##### Supplied material #####
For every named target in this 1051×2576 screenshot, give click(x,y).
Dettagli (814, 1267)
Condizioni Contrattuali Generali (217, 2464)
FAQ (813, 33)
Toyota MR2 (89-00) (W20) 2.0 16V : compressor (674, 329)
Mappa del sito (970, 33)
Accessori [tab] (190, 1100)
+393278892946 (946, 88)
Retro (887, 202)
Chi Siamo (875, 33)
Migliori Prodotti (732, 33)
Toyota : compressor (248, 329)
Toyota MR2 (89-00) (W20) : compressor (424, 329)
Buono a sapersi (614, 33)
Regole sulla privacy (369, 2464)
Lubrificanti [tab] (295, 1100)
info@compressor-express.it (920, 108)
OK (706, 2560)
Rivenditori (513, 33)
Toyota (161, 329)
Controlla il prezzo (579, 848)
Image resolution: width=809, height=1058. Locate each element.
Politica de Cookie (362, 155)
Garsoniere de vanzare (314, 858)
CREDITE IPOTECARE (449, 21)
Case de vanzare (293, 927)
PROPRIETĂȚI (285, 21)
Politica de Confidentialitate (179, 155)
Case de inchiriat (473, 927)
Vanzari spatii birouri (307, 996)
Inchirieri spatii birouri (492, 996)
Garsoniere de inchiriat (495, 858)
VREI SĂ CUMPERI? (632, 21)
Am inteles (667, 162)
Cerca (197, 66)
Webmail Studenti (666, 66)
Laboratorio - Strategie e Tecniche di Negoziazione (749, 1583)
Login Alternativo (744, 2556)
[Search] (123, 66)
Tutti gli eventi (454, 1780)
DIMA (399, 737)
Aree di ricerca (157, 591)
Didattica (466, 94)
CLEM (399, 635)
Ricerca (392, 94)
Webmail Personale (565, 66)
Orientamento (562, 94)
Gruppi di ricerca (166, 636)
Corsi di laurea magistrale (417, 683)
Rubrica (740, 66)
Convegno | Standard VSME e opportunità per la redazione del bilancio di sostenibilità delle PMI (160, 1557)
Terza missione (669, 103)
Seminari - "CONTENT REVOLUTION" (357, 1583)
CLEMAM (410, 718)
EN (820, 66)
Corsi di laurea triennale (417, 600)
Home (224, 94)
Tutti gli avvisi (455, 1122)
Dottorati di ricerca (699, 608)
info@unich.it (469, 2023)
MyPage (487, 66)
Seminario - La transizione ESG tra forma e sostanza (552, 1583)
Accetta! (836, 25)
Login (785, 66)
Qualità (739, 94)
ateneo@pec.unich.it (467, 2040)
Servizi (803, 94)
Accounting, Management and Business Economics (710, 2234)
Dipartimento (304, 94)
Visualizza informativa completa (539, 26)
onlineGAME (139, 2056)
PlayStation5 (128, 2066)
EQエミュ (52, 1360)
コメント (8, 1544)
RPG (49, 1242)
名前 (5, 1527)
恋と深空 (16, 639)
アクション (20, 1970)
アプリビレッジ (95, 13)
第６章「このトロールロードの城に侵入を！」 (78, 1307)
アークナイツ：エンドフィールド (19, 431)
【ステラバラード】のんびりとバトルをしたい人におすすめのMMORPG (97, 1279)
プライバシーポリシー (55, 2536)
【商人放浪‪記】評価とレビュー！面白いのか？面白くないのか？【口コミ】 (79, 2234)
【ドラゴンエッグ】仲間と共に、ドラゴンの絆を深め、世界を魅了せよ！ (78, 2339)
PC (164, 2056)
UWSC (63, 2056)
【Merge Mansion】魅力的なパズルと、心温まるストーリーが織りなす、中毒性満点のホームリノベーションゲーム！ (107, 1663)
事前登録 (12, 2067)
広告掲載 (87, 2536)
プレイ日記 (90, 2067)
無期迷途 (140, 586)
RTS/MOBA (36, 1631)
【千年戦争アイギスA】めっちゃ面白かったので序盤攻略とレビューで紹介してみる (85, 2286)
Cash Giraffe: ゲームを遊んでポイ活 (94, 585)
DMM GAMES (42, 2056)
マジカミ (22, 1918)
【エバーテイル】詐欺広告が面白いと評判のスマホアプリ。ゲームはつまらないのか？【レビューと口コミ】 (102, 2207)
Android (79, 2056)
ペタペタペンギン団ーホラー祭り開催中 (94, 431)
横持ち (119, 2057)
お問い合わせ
#####
Exercise directions: Recast the stretch from the start of the items above through the line containing "Rubrica (740, 66)", both ends included, as a Markdown table with columns No. and Item line. Number each line and leave out blank lines.

Reply to the task:
| No. | Item line |
|---|---|
| 1 | For every named target in this 1051×2576 screenshot, give click(x,y). |
| 2 | Dettagli (814, 1267) |
| 3 | Condizioni Contrattuali Generali (217, 2464) |
| 4 | FAQ (813, 33) |
| 5 | Toyota MR2 (89-00) (W20) 2.0 16V : compressor (674, 329) |
| 6 | Mappa del sito (970, 33) |
| 7 | Accessori [tab] (190, 1100) |
| 8 | +393278892946 (946, 88) |
| 9 | Retro (887, 202) |
| 10 | Chi Siamo (875, 33) |
| 11 | Migliori Prodotti (732, 33) |
| 12 | Toyota : compressor (248, 329) |
| 13 | Toyota MR2 (89-00) (W20) : compressor (424, 329) |
| 14 | Buono a sapersi (614, 33) |
| 15 | Regole sulla privacy (369, 2464) |
| 16 | Lubrificanti [tab] (295, 1100) |
| 17 | info@compressor-express.it (920, 108) |
| 18 | OK (706, 2560) |
| 19 | Rivenditori (513, 33) |
| 20 | Toyota (161, 329) |
| 21 | Controlla il prezzo (579, 848) |
| 22 | Image resolution: width=809, height=1058. Locate each element. |
| 23 | Politica de Cookie (362, 155) |
| 24 | Garsoniere de vanzare (314, 858) |
| 25 | CREDITE IPOTECARE (449, 21) |
| 26 | Case de vanzare (293, 927) |
| 27 | PROPRIETĂȚI (285, 21) |
| 28 | Politica de Confidentialitate (179, 155) |
| 29 | Case de inchiriat (473, 927) |
| 30 | Vanzari spatii birouri (307, 996) |
| 31 | Inchirieri spatii birouri (492, 996) |
| 32 | Garsoniere de inchiriat (495, 858) |
| 33 | VREI SĂ CUMPERI? (632, 21) |
| 34 | Am inteles (667, 162) |
| 35 | Cerca (197, 66) |
| 36 | Webmail Studenti (666, 66) |
| 37 | Laboratorio - Strategie e Tecniche di Negoziazione (749, 1583) |
| 38 | Login Alternativo (744, 2556) |
| 39 | [Search] (123, 66) |
| 40 | Tutti gli eventi (454, 1780) |
| 41 | DIMA (399, 737) |
| 42 | Aree di ricerca (157, 591) |
| 43 | Didattica (466, 94) |
| 44 | CLEM (399, 635) |
| 45 | Ricerca (392, 94) |
| 46 | Webmail Personale (565, 66) |
| 47 | Orientamento (562, 94) |
| 48 | Gruppi di ricerca (166, 636) |
| 49 | Corsi di laurea magistrale (417, 683) |
| 50 | Rubrica (740, 66) |